- About MaX
- Contact us
FLEUR (Full-potential Linearised augmented plane wave in EURope) is a code family for calculating groundstate as well as excited-state properties of solids within the context of density functional theory (DFT). A key difference with respect to the other MAX-codes and indeed most other DFT codes lies in the treatment of all electrons on the same footing. Thereby we can also calculate the core states and investigate effects in which these states change.
FLEUR is based on the full-potential linearised augmented plane wave method, a well established scheme often considered to provide the most accurate DFT results and used as a reference for other methods. The FLEUR family consists of several codes and modules: a versatile DFT code for the ground-state properties of multicomponent magnetic one-, two- and three-dimensional solids. A focus of the code is on non-collinear magnetism, determination of exchange parameters, spin-orbit related properties (topological and Chern insulators, Rashba and Dresselhaus effect, magnetic anisotropies, Dzyaloshinskii-Moriya interaction).
The SPEX code implements many-body perturbation theory (MBPT) for the calculation of the electronic excitation properties of solids. It includes different levels of GW approaches to calculate the electronic self-energy including a relativistic quasiparticle self-consistent GW approach. The experimental KKRnano code, designed for highest parallel scaling, provides the possibility to utilize current supercomputers to their full extend and is applicable to dense-packed crystals.
FLEUR is distributed freely under the MIT license and has a growing user community. Currently, about 3,000 users registered on the FLEUR-webpage. The source-code is available as a git-repository where an issue tracking system can be used to report code-related problems.

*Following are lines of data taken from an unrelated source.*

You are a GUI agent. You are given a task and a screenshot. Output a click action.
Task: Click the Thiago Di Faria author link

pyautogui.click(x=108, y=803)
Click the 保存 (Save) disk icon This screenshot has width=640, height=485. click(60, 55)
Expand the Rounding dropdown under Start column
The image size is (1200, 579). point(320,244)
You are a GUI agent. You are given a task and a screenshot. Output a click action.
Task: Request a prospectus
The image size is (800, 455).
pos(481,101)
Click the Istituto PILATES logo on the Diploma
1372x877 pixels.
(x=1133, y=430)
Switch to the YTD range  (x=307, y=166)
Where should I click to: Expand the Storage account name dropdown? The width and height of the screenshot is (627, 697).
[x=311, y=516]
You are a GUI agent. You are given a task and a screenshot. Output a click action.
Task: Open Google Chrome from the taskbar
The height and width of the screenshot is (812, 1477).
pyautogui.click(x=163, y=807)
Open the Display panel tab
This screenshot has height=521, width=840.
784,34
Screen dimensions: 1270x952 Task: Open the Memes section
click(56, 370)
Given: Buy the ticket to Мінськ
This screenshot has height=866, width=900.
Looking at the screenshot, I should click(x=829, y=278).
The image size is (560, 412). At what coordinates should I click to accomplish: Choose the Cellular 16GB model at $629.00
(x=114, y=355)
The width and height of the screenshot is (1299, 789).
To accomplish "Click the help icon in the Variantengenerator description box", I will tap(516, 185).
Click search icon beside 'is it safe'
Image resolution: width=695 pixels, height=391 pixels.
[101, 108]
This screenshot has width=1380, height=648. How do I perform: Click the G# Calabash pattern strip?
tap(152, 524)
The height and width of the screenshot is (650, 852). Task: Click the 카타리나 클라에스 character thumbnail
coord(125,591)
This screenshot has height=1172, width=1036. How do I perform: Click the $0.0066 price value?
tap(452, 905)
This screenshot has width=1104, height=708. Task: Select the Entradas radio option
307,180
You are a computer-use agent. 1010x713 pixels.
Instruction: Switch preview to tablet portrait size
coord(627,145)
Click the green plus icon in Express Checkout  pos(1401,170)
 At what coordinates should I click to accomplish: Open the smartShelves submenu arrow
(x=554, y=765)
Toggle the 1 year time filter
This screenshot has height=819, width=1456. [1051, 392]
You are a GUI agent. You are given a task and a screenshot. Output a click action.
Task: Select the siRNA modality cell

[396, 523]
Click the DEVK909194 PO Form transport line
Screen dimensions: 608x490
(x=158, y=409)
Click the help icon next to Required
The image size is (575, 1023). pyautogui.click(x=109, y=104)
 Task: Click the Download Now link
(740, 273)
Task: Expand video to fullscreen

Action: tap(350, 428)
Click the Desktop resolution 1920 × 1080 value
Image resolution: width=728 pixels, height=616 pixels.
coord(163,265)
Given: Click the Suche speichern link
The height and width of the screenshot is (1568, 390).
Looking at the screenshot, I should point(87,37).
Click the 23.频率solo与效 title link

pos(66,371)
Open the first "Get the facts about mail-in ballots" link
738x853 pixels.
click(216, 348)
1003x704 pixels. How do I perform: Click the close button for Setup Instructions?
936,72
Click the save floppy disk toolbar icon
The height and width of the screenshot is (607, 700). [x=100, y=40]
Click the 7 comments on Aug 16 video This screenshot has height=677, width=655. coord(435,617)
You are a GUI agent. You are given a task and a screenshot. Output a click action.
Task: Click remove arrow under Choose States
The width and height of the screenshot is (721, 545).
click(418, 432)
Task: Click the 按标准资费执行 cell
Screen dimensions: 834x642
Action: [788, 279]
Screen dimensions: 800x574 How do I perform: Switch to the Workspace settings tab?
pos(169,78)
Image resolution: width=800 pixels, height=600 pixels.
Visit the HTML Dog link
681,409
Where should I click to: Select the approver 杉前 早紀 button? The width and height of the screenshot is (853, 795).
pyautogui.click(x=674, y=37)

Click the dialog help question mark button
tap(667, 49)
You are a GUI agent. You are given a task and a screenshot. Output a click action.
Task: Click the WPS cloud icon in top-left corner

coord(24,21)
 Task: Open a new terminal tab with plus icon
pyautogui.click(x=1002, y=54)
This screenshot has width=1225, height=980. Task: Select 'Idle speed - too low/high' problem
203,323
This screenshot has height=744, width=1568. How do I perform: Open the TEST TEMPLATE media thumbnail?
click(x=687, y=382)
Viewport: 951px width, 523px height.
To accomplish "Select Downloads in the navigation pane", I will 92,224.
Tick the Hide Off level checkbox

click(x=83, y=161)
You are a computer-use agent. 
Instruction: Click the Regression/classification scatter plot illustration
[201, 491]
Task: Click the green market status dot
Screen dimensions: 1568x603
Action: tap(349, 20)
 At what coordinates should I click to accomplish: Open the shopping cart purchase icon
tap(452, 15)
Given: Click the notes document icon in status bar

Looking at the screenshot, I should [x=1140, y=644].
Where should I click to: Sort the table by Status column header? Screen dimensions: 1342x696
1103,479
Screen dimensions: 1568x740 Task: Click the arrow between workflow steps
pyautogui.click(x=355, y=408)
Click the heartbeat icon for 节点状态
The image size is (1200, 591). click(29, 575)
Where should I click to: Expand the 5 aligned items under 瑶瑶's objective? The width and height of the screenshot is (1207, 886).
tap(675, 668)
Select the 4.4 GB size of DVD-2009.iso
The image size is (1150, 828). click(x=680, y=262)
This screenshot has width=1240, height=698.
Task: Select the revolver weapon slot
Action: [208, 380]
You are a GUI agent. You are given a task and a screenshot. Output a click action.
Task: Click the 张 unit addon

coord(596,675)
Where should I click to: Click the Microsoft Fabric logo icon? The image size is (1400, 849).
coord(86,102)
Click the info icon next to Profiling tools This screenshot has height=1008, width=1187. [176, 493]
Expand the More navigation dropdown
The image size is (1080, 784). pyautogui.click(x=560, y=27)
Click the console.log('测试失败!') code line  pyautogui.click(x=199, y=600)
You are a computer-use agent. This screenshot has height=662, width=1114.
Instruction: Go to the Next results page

FLEUR has been parallelised on several levels: most efficient with a nearly perfect scalability is a MPI enabled distribution of independent k-points. This parallelisation is most useful for periodic systems with the need to sample k-space properties very accurately as frequently is needed to determine transport or topological properties of solids or spin-orbit related quantities, e.g., the magnetic hardness or magnetic anisotropy, respectively. It becomes insufficient in large setups as the number of required k-points are still large but decreases drastically. Hence, a second layer of MPI parallelisation distributing the construction of the eigenvalue problem, the diagonalisation and the evaluation of the charge density is used in such cases. A third level of hybrid parallelism using OpenMP has been added to facilitate the efficient use of systems with many compute cores per memory node. This hybrid parallel version enables the efficient calculation of over setups comprised of several thousand atoms.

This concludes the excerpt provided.